▸ **Written exercise**:
Render the part of the data that opens with the line containing "these [344, 1197]" and closes with the line containing "presented [466, 594]", both included, as a JSON list of strings with one string per line and any blank lines omitted.

▸ **Given data**:
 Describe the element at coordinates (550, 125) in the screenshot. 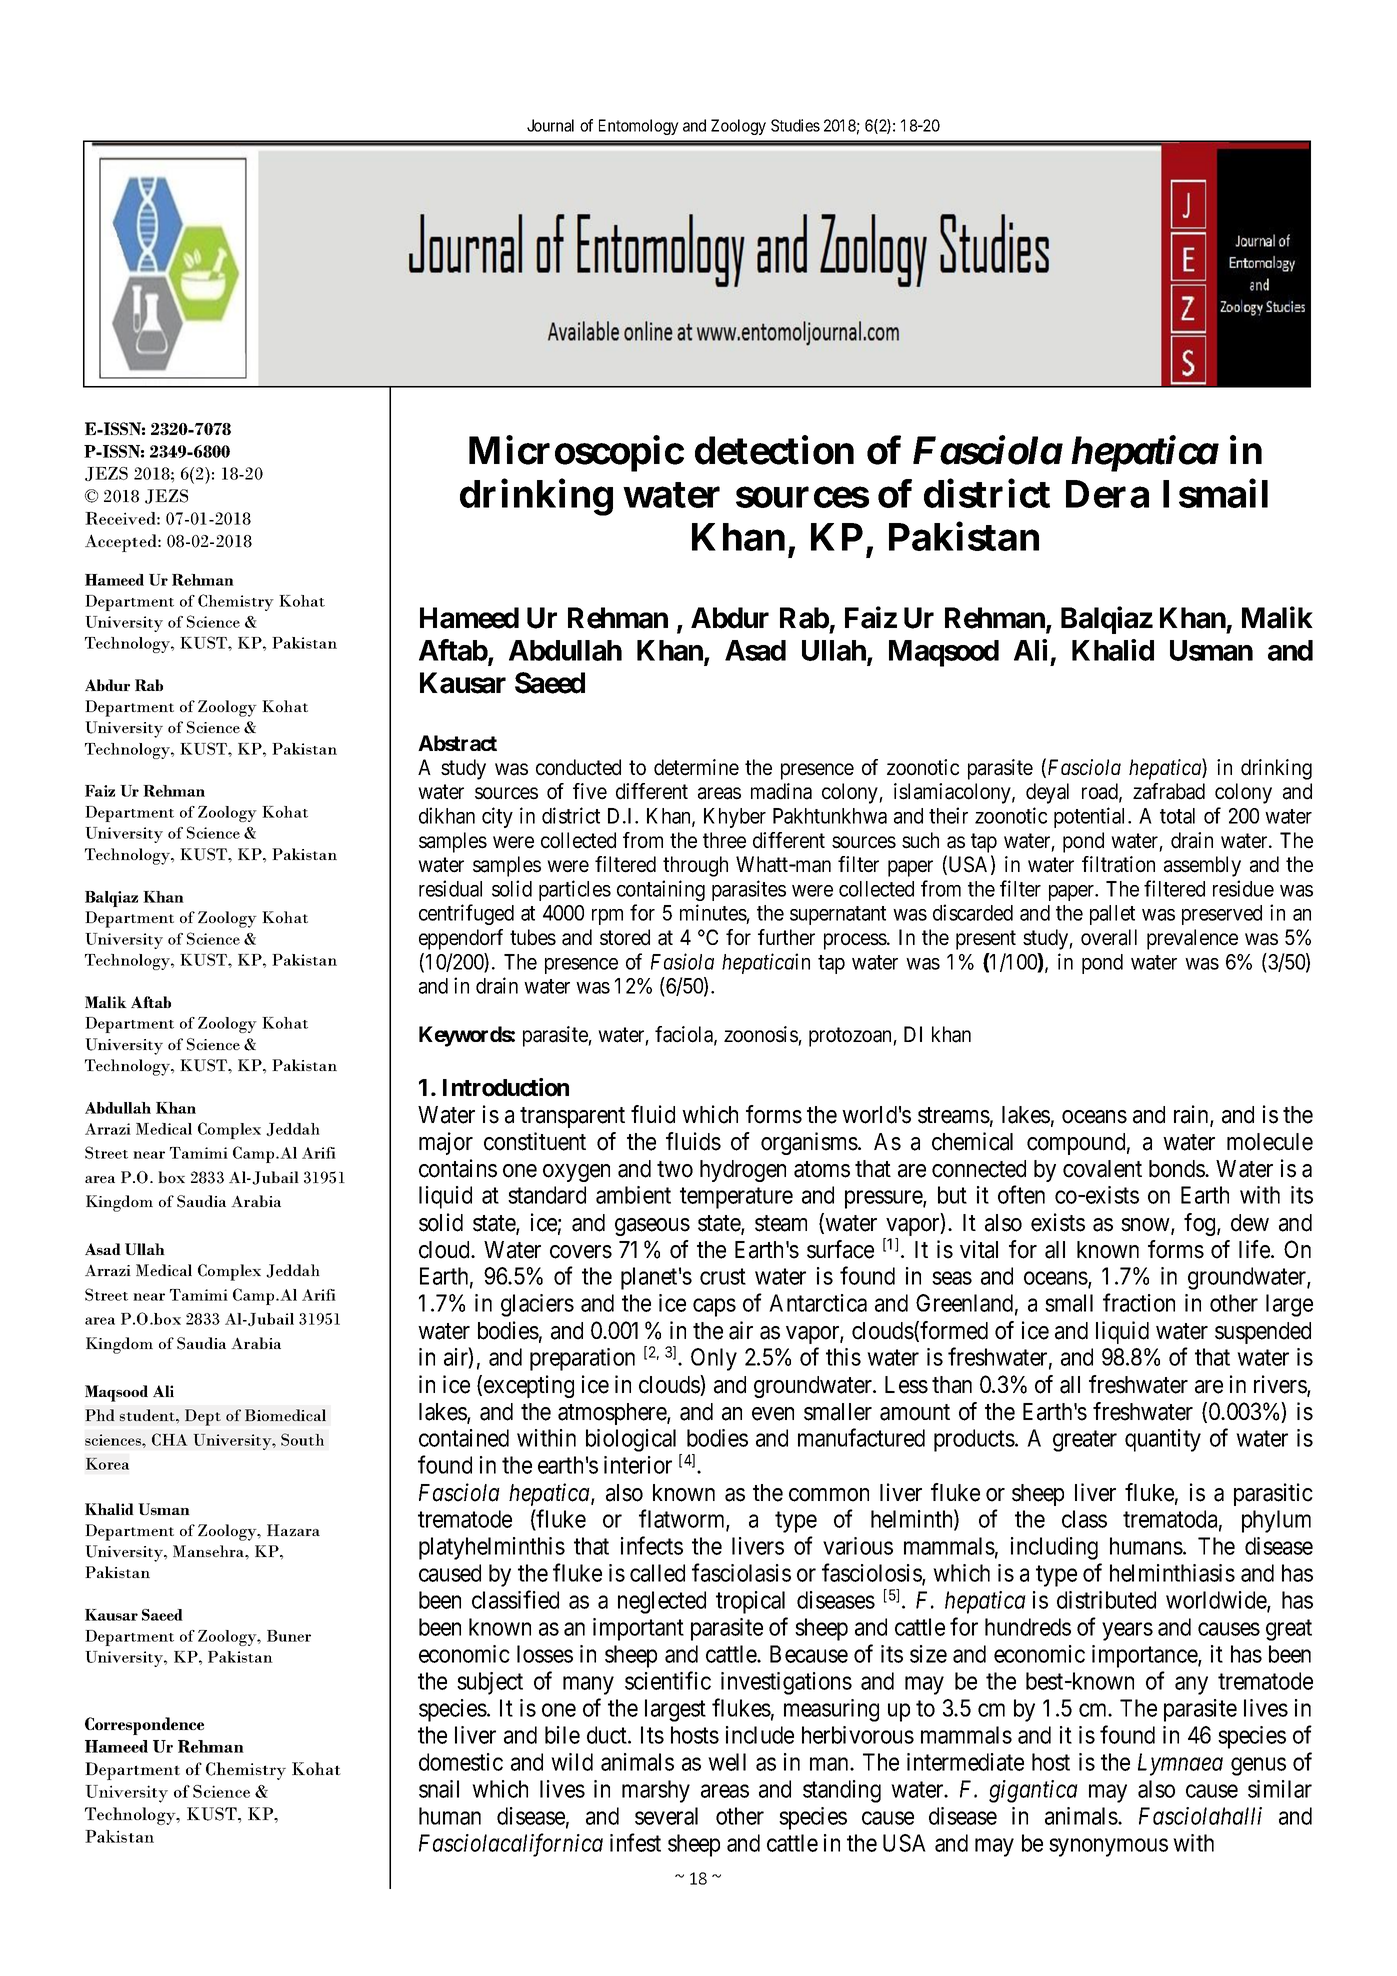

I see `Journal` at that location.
---
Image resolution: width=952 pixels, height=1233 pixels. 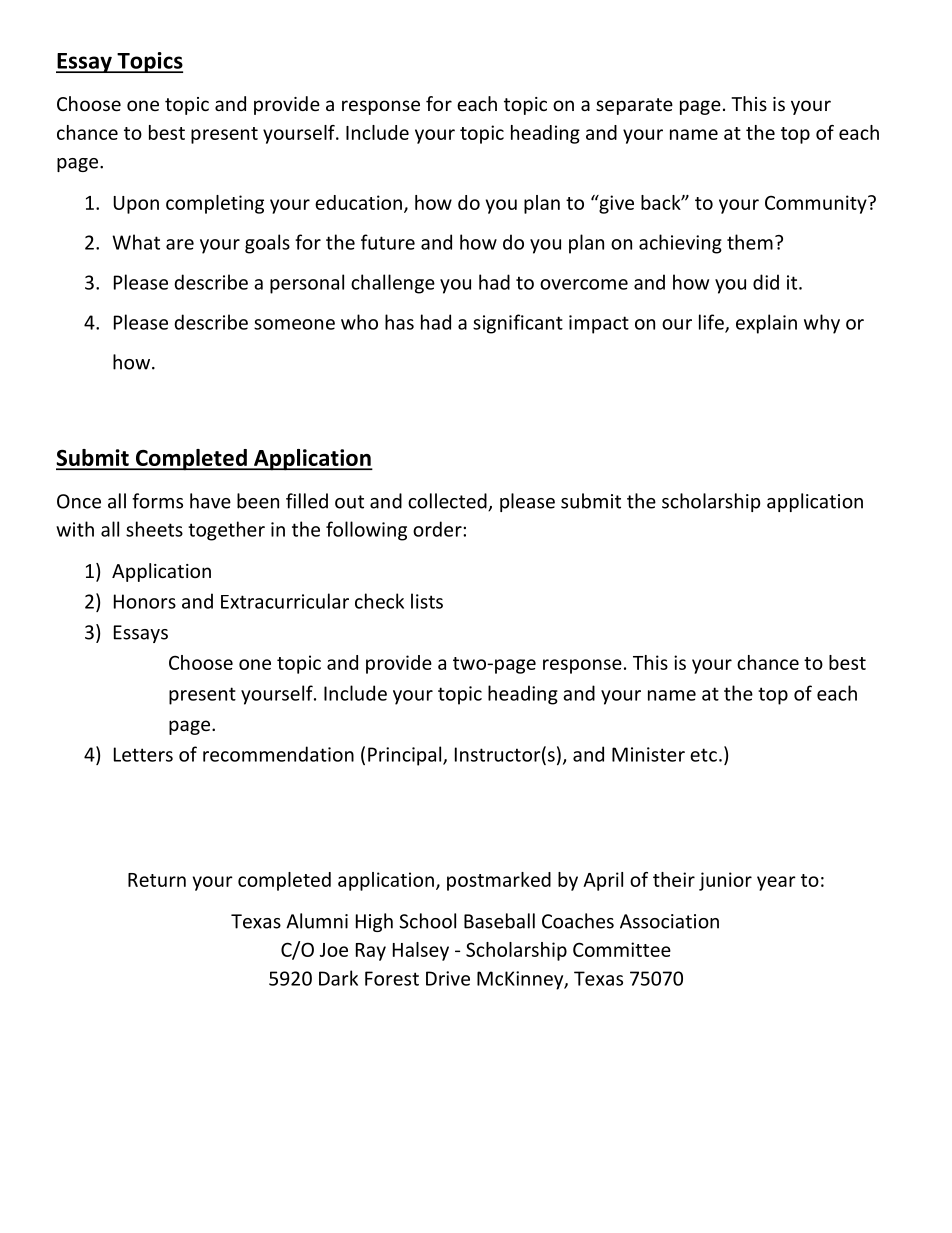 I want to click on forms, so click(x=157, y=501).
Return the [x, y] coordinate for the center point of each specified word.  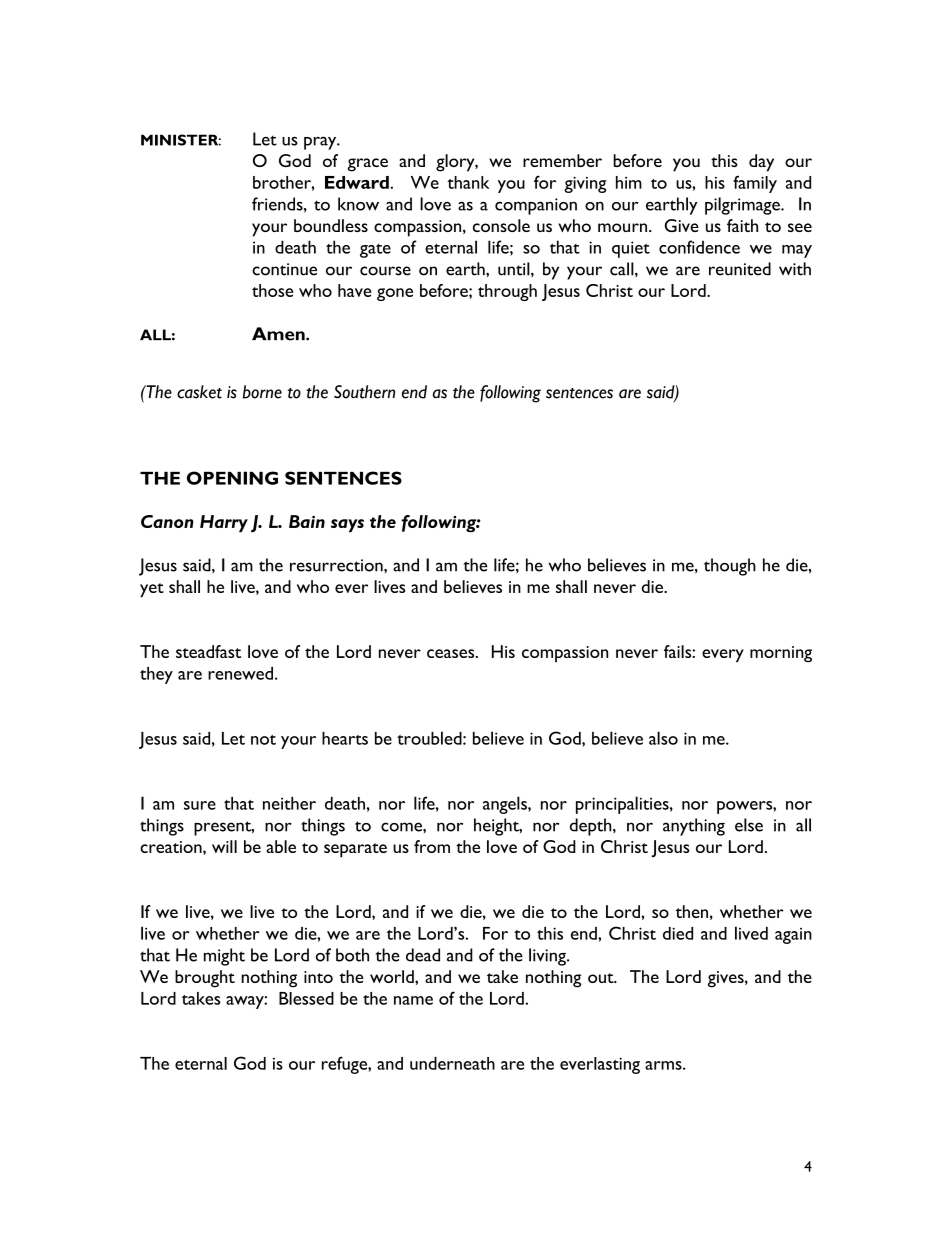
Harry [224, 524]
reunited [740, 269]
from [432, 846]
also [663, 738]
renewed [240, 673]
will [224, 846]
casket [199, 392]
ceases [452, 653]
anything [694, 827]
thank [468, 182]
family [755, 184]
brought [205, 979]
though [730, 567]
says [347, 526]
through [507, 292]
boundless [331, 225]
==
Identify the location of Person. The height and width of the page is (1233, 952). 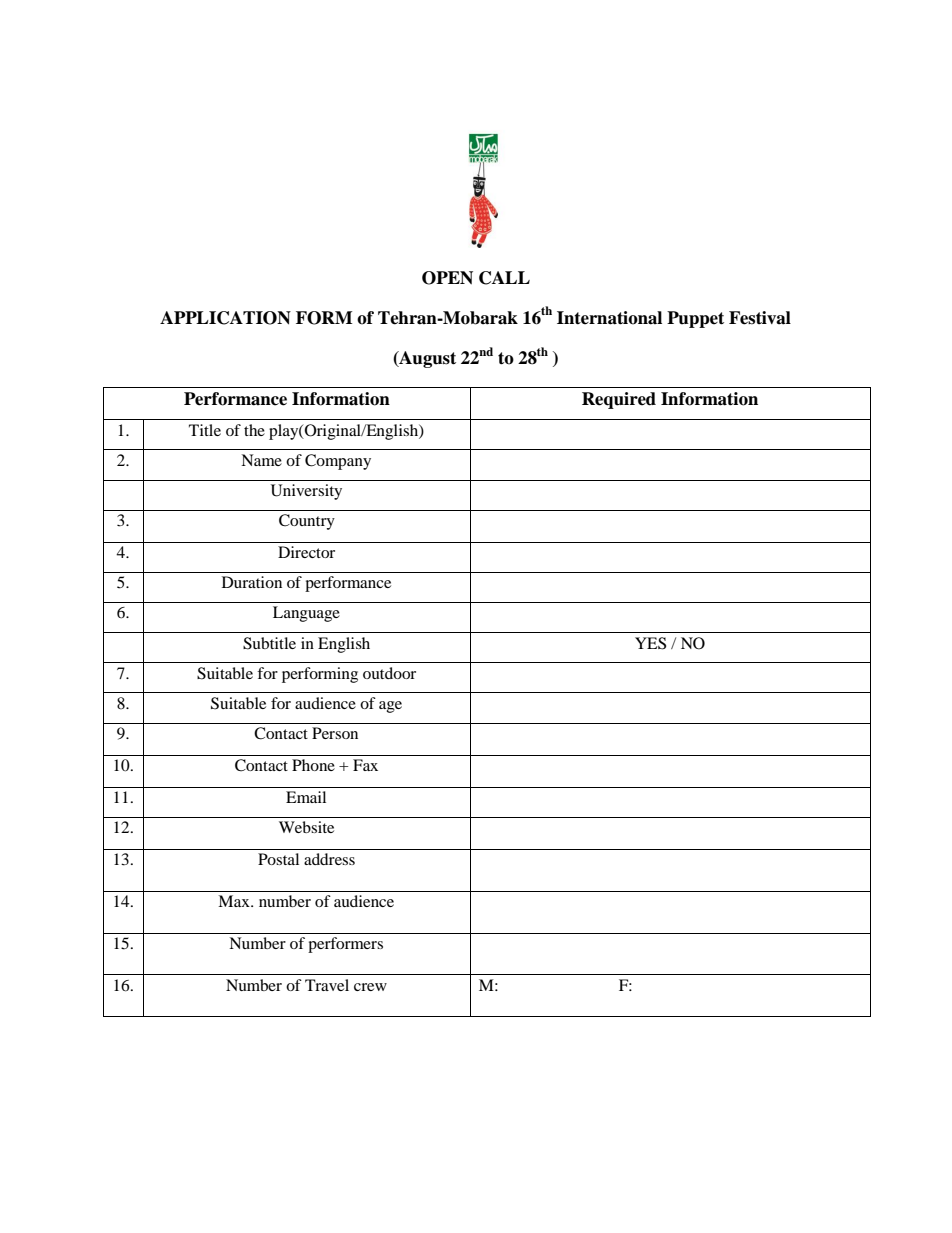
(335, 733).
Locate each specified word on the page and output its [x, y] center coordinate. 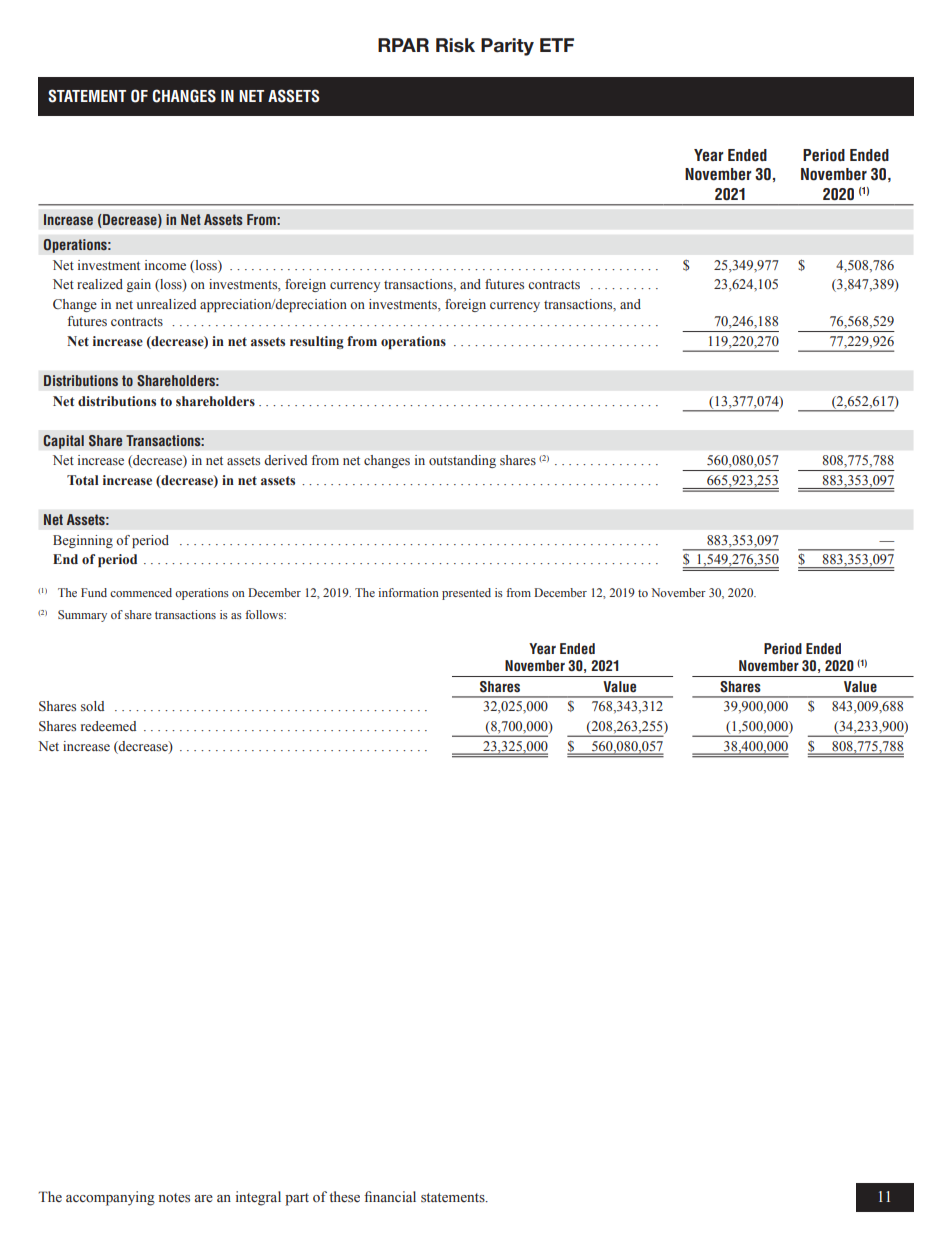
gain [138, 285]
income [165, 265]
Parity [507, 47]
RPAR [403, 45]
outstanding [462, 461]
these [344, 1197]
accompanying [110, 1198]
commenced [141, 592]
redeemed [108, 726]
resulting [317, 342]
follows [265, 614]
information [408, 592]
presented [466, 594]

▸ **Solution for this exercise**:
[
  "these [344, 1197]",
  "accompanying [110, 1198]",
  "commenced [141, 592]",
  "redeemed [108, 726]",
  "resulting [317, 342]",
  "follows [265, 614]",
  "information [408, 592]",
  "presented [466, 594]"
]